Rice to OpenGL 2.1 (and potentially ES)

Narann · Jul 14, 2014

Hi guys! As you maybe know, I'm rewritting some parts of mupen64plus-video-rice to make it more OpenGL 2.1 compliant (aka rewritting almost everything related to graphic...). The idea is to throw away old deprecated OpenGL functions (and pipeline) and have a code that could be easely ported to OpenGL ES 2 (used in a modern way, OpenGL 2.1 is supposed to be easy to port to OpenGL ES 2).

I'm very new to the N64 HLE scene so I learn smoothly. Massive thanks to Gonetz's blog and his answers that totally help me to jump. You have no idea how guru comments are valuable when you have no idea where to start.

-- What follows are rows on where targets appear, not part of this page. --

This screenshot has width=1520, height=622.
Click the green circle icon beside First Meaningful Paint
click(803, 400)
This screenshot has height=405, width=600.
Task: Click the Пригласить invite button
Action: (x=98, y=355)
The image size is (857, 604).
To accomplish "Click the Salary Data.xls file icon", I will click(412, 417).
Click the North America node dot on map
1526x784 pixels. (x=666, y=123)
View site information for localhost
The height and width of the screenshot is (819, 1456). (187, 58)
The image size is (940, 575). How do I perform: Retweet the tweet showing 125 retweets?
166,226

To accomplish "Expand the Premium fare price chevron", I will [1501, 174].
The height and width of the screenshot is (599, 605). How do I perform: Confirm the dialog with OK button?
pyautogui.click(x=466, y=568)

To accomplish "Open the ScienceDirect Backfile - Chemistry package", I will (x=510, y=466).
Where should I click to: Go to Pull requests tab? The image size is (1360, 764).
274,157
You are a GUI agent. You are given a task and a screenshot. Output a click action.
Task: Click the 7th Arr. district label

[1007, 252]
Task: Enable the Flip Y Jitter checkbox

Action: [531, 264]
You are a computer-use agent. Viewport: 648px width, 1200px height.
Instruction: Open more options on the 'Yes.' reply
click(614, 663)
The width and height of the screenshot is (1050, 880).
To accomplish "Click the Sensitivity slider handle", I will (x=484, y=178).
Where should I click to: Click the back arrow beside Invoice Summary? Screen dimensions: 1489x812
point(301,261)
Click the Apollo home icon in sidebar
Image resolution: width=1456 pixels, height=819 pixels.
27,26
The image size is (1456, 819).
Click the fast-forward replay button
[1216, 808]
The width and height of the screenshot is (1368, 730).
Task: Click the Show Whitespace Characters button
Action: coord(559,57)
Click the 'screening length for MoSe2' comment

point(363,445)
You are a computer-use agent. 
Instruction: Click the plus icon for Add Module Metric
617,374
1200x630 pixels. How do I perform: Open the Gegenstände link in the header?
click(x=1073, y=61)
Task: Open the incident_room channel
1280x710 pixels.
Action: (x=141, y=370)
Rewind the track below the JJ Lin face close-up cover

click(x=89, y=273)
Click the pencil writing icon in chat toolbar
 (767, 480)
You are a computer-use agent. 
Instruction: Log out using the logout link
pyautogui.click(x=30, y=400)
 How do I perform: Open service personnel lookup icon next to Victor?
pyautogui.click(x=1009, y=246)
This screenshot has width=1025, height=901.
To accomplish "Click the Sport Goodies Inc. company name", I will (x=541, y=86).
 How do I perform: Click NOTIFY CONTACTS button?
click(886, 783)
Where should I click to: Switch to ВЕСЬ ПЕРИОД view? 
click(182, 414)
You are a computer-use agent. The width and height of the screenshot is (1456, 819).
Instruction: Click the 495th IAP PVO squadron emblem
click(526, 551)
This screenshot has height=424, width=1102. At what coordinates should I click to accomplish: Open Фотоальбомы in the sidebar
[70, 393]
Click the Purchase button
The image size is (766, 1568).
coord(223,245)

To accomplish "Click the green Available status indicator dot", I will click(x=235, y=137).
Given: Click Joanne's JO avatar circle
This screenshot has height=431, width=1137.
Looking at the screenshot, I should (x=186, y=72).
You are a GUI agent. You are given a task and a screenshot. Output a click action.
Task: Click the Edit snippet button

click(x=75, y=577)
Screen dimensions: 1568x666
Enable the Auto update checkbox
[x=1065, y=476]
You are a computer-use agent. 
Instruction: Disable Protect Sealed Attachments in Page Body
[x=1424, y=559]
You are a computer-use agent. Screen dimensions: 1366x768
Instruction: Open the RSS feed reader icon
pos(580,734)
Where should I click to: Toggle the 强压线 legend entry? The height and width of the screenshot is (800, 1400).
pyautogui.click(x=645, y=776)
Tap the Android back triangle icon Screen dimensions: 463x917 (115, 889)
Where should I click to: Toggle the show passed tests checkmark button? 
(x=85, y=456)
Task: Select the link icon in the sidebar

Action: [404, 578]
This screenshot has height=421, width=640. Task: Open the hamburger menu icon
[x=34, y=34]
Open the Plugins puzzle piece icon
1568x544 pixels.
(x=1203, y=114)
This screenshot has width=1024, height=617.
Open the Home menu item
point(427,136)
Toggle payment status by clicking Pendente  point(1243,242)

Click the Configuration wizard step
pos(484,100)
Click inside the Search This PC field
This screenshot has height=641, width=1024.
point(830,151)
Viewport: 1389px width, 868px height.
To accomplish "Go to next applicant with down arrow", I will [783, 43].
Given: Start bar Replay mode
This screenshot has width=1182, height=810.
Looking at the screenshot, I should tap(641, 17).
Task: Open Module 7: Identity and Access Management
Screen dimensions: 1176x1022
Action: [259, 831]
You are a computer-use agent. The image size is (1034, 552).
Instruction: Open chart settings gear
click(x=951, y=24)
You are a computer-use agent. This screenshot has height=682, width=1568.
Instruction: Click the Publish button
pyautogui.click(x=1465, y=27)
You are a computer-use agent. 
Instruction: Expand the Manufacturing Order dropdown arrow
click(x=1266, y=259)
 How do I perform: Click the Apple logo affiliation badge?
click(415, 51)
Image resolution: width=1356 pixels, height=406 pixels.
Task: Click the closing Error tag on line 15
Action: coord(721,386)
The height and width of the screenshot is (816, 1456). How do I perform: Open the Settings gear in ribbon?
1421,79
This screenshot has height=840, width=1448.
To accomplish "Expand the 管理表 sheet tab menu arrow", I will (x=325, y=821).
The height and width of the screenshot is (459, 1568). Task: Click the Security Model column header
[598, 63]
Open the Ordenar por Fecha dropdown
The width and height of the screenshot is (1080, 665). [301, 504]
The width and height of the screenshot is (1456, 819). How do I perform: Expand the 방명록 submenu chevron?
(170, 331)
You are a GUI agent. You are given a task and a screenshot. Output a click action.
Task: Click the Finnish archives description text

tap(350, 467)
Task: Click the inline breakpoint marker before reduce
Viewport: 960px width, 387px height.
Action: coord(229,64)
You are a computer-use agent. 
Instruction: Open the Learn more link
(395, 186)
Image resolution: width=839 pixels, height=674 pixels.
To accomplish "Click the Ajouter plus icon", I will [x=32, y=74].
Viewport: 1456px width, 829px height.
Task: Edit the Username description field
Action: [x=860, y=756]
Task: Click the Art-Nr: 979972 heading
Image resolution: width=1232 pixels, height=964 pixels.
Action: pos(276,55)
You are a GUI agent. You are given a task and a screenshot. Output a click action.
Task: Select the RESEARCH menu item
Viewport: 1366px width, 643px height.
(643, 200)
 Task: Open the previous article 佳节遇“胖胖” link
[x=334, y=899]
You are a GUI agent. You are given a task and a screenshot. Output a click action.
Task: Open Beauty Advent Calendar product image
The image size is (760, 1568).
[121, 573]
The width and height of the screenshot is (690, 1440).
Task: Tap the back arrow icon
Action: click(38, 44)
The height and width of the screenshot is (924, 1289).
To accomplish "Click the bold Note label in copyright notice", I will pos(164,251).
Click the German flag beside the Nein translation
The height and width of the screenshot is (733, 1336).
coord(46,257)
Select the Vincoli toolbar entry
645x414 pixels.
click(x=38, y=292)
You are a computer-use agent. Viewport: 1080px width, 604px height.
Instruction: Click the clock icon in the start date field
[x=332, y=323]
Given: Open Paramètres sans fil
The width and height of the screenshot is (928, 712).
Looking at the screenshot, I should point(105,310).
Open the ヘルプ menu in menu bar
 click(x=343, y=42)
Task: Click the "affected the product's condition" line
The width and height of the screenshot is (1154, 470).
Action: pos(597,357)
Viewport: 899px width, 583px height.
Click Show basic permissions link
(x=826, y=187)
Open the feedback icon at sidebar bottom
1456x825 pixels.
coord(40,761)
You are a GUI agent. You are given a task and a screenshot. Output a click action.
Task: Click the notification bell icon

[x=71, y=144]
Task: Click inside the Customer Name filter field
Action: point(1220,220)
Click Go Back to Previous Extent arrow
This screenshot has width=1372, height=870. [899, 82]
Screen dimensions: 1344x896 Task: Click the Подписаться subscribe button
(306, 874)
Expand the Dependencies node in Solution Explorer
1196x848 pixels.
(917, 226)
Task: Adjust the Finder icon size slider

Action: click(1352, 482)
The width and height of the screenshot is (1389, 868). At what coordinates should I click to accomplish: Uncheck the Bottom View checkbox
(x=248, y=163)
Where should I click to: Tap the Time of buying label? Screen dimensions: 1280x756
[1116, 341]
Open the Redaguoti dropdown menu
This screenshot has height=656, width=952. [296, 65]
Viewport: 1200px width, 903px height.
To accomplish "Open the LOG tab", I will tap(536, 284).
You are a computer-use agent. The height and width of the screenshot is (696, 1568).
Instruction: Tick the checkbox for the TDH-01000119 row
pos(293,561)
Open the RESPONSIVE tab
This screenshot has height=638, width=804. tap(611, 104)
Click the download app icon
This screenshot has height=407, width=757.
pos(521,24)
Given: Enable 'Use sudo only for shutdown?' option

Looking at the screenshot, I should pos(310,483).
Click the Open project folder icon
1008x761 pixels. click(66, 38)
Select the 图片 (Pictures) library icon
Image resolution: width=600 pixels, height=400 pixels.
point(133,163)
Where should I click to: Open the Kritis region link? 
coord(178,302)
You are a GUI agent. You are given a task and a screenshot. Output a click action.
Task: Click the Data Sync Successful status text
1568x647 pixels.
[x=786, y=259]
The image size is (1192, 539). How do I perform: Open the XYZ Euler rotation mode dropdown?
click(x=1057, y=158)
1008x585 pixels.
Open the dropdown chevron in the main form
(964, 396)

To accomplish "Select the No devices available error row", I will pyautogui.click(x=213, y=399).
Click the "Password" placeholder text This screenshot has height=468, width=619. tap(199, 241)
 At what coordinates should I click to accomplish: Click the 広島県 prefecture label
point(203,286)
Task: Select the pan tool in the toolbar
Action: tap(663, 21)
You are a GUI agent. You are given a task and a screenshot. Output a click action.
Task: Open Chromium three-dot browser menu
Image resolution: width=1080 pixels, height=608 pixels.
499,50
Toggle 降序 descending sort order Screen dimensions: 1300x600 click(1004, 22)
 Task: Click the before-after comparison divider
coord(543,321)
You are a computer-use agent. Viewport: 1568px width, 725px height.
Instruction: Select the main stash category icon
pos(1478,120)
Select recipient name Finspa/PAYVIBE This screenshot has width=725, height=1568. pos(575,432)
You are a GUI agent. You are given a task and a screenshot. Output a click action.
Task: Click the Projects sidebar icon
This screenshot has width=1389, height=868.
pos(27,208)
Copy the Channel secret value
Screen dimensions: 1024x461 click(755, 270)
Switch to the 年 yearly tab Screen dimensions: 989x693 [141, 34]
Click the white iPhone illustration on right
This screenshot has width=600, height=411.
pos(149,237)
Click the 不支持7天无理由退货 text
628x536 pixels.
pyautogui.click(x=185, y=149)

Before do the big jump to go in massive shader use (aka OpenGL 2.1 refactor), my two big bugfixes where fix fog (fog in Rice!) and fix fractionnal part of the insertMatrix command (fix leaning trees in SSB64). Unfortunately, fog (and a lot of others things) are breaks now that the Color Combiner has been rewrite to avoid deprecated OpenGL functions (Full GLSL). I surprised myself to actually read MESS's code and other plugin's code to see if I get it or not. I must admit my programming knowledge just bounce up since I'm working on Rice (and I still have a lot to learn).

Anyway, I choosed to create this thread after a lot of investigations to understand the relation between ALPHA_CVG_SEL and CVG_X_ALPHA. Digging over the internet I found this thread (it seems to was the good old time where everything has to be done, so many peoples discussing) and I have the impression it is the way to go: Create a thread to help others to follow you work and maybe get some help. So now I think I've (kind of) understood.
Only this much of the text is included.